# Linear Position Tranducer



## Sblk55 (Sep 8, 2017)

Hi guys,

Was wondering, we are using a Penny & Giles linear position transducer with a Penny & Giles DMP 210 controller. The controller is only used as a readout. One of the controllers died and these are no longer produced. Was wondering if you know of a 1/8 DIN digital readout that will work?

thanks in advance for any help Steve


----------



## oliquir (Jan 13, 2011)

any readout with potentiometer input should work (confirm that the linear transducer is potentiometer type and not digital type)
like this one https://www.omega.com/pptst/DP20.html


----------



## Sblk55 (Sep 8, 2017)

Thanks oliquir, that dose look like it should do the job nicely.

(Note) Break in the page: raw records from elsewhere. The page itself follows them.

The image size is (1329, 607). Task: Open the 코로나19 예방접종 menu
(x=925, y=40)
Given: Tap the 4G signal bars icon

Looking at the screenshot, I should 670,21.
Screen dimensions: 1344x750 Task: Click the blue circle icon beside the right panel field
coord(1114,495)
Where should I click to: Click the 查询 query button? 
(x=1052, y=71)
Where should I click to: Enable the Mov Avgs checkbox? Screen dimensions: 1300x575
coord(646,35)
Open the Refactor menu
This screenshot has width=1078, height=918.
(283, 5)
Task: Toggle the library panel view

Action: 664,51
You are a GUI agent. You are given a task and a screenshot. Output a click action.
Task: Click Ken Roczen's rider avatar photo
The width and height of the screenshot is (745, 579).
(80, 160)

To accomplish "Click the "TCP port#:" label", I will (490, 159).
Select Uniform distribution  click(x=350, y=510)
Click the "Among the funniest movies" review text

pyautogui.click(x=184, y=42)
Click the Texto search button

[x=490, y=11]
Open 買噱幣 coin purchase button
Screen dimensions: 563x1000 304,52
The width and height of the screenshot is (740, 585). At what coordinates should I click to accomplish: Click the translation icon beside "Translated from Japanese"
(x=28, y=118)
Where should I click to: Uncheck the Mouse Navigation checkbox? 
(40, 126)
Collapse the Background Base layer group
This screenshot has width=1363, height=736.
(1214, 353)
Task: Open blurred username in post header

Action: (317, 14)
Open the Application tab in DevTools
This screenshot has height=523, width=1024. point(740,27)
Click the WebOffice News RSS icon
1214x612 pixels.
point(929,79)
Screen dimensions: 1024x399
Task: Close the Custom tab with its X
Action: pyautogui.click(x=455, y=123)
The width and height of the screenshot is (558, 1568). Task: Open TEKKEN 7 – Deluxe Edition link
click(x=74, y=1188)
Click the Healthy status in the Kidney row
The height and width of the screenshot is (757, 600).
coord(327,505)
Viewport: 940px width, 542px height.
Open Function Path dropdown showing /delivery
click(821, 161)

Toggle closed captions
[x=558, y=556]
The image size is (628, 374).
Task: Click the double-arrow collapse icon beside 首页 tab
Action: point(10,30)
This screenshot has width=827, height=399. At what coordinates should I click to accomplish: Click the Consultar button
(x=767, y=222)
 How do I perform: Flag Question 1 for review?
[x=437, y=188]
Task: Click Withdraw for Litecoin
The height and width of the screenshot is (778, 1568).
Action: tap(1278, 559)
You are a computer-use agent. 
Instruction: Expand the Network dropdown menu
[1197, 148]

It dose do much more then I need but the price is very good. The last price for the Penny & Giles was $1000.

Thanks again Steve


----------



## varmit (Apr 19, 2009)

Red Lion sells a lot of digital readouts. If the output from your transmitter is a voltage analog, matching a readout is easy. It may take a little work to program the readout to indicate position accurately.

Example: A 0-10 vdc analog could represent 0 to 5 inches or 0 to 100 feet or any other measurement.

The cheap Red Lion displays are mostly 3000 counts. The better ones are 6000 counts.


----------



## varmit (Apr 19, 2009)

Check out redlion.net/ panel meters.


----------



## varmit (Apr 19, 2009)

Yep, your original indicator is a basic analog input device with universal inputs .


----------



## Sblk55 (Sep 8, 2017)

Thanks Guys, They called Newark, who cross referenced a Simpson Falcon F45.
very poor paper work. With some trial and error got it to somewhat work but will not scale to the numbers we need.

Thanks again Steve


----------



## paulengr (Oct 8, 2017)

Simpson’s when they work are the least expensive. Red Lions are a lot more flexible but cost a lot more too. If you can’t do it with those you get into PLCs.


Sent from my iPhone using Tapatalk


----------



## Electrical-EE (May 4, 2017)

Try something from asm


----------



## Sblk55 (Sep 8, 2017)

Thanks, Would that be asm.com or is their web address something different?

Thanks Steve


----------